When it comes to dealing with the elements, motorists are among the most wilfully oblivious people on the planet. No matter how bad it gets, you still find them out on the roads and highways, spinning, skidding and otherwise causing unnecessary trouble. “Nature never deceives us,” wrote philosopher Jean-Jacques Rousseau, summing up the predicament. “It is we who deceive ourselves.”
We, as in “we drivers” think we can handle it.
When the worst of a snowstorm is over, motorists face an ethical conundrum. I’m referring to the post-snow-event phenomenon known as “parking dibs.”
After a few feet of snow are dumped upon an unsuspecting city, its drivers begin the arduous task of digging out their street-parked vehicles. Once their vehicle has been excavated, the driver has a problem. They’ve just spent a lot of time and effort creating what looks like the snow foundation of a small house. It has four sides and an opening large enough for the car to pull out. The snowstorm wiped out street parking; it is at a premium. There isn’t much space, if any, to park. When the driver leaves their snow-encased parking spot there is no guarantee it will be unoccupied when they return.
Solution? Call “dibs.” Stick an old chair, a garbage container or a couple of plastic bins there. The driver has staked their claim. Dibsters can be creative. Chicagoan Adam Selzer once went so far as to freeze pairs of his pants and use them for parking dibs.
On the side streets of cities such as Boston, Pittsburgh and Chicago, parking dibs is tradition. In the Windy City, for instance, parking dibs is a tried-and-true practice, one the municipal government is trying to combat. After the city was hit with a huge snowfall in late January, Chicago alderman Ray Lopez had parking dibs markers removed. There were 829 city-wide complaints about parking dibs and nine truckloads of debris was picked up.
Parking dibs happens in Canada, but not to the same extent. Apart from the occasional orange cone or piece of lawn furniture, you don’t see it too often. This phenomenon is something I’ve pondered over the years. Chicago and Toronto are often said to be the most similar of American/Canadian cities. There are stark differences, of course, but as far as climate and snowfall are concerned, they are similar.
Why is parking dibs endemic in Chicago but uncommon in big Canadian cities?
Are we too nice? Too passive? Or are we too nasty? Are we too nicely, passively, nasty?
It depends on which side of the shovel you are on.
It’s likely that those Canadians who shovel their vehicles out believe that “parking dibs” is implied. There is no need to put out a lawn chair or a portable toilet to mark your territory. What sort of a classless oaf would occupy a spot they did not dig themselves?
Those who have been circling the block for 30 minutes in a snowstorm, searching for an open spot would have a different opinion. Parking dibs represents a selfish, entitled claim to public space. Parking dibs is an indictment of our capitalist system and should be challenged at every opportunity.
Notice that neither of these two groups crave confrontation.
The most likely explanation as to why parking dibs is not as Canadian as maple syrup, is that it simply hasn’t taken hold here. Parking dibs is caused by herd mentality. Once the first few pieces of lawn furniture are set out to claim spaces, it creates the perception of scarcity. Street parking spaces are being snatched up. If your neighbour is going to claim their spot with dibs, then you better claim yours. Parking dibs spreads like Dutch Elm disease.
Parking dibs has received academic attention from legal scholars. In 2001, Professor Richard A. Epstein (then at the University of Chicago) examined the practice in a working paper “The Allocation of the Commons: Parking and Stopping on the Commons.”

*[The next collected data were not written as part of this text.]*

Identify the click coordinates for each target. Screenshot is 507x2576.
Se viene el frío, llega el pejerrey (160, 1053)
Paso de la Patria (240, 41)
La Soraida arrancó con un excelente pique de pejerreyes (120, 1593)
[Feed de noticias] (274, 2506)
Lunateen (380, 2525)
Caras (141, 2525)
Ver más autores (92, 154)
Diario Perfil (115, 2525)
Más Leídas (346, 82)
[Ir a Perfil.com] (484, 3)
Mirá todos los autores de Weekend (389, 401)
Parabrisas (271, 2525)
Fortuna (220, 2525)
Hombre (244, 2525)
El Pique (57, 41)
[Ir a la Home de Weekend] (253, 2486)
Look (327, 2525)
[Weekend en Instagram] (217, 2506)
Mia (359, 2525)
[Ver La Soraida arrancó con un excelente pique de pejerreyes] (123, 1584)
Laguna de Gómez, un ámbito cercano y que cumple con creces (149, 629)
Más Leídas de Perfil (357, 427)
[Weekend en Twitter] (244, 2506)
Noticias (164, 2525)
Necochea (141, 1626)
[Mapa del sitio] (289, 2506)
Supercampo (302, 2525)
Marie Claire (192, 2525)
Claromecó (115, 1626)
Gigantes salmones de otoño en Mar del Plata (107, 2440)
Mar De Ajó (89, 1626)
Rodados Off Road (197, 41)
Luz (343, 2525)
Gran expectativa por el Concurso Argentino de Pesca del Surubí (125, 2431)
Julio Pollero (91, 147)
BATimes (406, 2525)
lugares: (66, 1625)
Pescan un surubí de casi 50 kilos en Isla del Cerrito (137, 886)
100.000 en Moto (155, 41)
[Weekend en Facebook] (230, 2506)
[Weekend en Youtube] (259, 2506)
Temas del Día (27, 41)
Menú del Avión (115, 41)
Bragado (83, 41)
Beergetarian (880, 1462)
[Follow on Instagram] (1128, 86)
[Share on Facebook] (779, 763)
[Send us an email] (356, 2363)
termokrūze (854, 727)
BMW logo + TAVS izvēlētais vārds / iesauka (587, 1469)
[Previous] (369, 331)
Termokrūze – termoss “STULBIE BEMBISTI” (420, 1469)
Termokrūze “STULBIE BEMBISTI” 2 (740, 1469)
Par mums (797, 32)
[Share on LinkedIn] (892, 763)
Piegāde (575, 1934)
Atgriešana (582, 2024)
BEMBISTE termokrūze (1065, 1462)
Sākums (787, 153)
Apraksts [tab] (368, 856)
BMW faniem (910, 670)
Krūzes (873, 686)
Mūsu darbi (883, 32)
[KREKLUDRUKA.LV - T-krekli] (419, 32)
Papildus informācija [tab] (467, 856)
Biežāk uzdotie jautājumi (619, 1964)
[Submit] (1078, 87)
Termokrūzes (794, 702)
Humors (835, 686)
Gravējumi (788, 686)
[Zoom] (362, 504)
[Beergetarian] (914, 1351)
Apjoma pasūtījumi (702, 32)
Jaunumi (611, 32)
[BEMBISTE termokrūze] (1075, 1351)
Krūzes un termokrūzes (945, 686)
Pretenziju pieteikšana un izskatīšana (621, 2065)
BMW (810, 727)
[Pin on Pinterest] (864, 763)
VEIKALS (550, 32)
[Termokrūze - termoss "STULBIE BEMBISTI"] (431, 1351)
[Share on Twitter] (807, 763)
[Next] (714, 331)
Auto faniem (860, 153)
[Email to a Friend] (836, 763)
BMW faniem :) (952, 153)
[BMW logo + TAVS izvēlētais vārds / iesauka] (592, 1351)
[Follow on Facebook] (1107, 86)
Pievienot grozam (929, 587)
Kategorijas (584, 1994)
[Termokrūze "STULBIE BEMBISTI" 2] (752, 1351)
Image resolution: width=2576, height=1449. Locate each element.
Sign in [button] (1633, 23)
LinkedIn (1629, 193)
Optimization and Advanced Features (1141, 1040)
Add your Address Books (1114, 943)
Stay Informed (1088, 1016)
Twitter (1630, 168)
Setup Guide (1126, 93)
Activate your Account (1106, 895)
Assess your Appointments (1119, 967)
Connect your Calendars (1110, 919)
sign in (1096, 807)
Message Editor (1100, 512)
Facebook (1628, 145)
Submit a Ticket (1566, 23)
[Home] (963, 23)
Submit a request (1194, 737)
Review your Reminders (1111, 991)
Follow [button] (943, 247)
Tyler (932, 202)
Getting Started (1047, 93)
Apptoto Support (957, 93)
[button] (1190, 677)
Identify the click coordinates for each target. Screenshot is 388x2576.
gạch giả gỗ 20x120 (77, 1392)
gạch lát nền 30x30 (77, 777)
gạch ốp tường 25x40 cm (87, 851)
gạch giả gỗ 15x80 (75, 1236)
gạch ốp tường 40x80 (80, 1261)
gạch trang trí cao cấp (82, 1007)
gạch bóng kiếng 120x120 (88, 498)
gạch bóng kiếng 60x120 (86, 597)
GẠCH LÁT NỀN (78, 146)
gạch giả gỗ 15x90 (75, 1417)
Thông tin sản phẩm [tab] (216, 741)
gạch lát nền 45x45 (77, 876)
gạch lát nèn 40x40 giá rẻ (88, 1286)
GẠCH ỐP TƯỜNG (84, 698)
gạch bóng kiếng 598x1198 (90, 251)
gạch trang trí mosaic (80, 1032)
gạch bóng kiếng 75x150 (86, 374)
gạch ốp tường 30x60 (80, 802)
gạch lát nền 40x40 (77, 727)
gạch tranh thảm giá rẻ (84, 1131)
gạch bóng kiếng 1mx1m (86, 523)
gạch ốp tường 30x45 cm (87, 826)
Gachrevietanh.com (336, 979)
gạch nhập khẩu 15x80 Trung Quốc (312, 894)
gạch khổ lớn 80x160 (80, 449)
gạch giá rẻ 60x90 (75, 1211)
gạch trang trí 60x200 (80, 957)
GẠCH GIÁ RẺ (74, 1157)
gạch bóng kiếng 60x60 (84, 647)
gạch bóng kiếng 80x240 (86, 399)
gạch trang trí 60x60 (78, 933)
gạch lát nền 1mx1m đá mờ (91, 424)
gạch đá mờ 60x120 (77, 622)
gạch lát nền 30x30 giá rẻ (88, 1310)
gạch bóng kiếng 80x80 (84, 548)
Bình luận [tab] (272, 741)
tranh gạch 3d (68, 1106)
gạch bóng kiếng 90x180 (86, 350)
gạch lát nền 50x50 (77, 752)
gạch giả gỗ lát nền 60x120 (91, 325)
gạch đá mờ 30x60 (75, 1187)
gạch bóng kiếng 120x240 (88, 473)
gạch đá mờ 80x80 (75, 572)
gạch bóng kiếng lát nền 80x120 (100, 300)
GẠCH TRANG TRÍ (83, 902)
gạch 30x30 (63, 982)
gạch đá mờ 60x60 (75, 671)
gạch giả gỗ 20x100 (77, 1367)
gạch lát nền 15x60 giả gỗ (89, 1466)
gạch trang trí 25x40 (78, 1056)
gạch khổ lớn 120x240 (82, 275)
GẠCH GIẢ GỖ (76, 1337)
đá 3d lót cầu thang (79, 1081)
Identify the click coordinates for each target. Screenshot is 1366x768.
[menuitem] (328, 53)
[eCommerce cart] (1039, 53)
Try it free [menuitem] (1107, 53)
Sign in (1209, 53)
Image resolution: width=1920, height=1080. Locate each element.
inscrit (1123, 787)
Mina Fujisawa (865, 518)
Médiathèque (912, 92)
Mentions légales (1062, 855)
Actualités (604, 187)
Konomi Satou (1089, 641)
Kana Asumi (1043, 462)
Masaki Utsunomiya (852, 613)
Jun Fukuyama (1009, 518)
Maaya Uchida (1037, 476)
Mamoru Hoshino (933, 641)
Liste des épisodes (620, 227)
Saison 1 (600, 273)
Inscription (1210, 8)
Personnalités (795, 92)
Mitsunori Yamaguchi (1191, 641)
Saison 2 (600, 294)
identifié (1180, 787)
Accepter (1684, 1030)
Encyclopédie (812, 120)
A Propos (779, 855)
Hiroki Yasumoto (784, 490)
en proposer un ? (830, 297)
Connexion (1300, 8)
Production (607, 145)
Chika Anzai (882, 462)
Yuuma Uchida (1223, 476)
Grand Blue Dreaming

“It takes time and effort for anyone to dig out the spot. No one will therefore undertake this particular case unless he has some assurance that he will internalize the future gain from the activity. That gain will be too small if it is confined to the ability to use the parking space for a single time (just as it will not take place if it is known that the street will be promptly plowed and cleared). Hence what is observed is a trade-off not dissimilar to that found in the patent and copyright law. The initial digger of the spot is given a limited monopoly for its use – that is one that lasts only until the snow melts or is cleared away – as the quid pro quo for clearing out the space in the first place.”
Epstein, who is now a professor at New York University School of Law, argues that the scarcity created by the snow transforms property rights. “The rule of capture is modified to protect the return right over the local territory until the space itself disappears. Hunting seasons are obviously not involved, but the possession of the space lasts until the snow melts, or better, until the City carts away the snow from the block so as to make the exercise unnecessary.”
In essence, the knowledge that they will retain temporary rights (dibs) to their parking space motivates more people in Chicago to shovel, and as a result, creates more spaces. If there are no implied property rights, there is no reason to clear the snow.
Meanwhile, back in Canada, drivers are shovelling, griping and grappling with their snow-fort parking spots. We will shovel out our spots, assume that no one should use them and then grit our teeth when they do. No use of force required. A subdued “good morning” to the offending driver should send the message loud and clear that we are furious beyond all belief.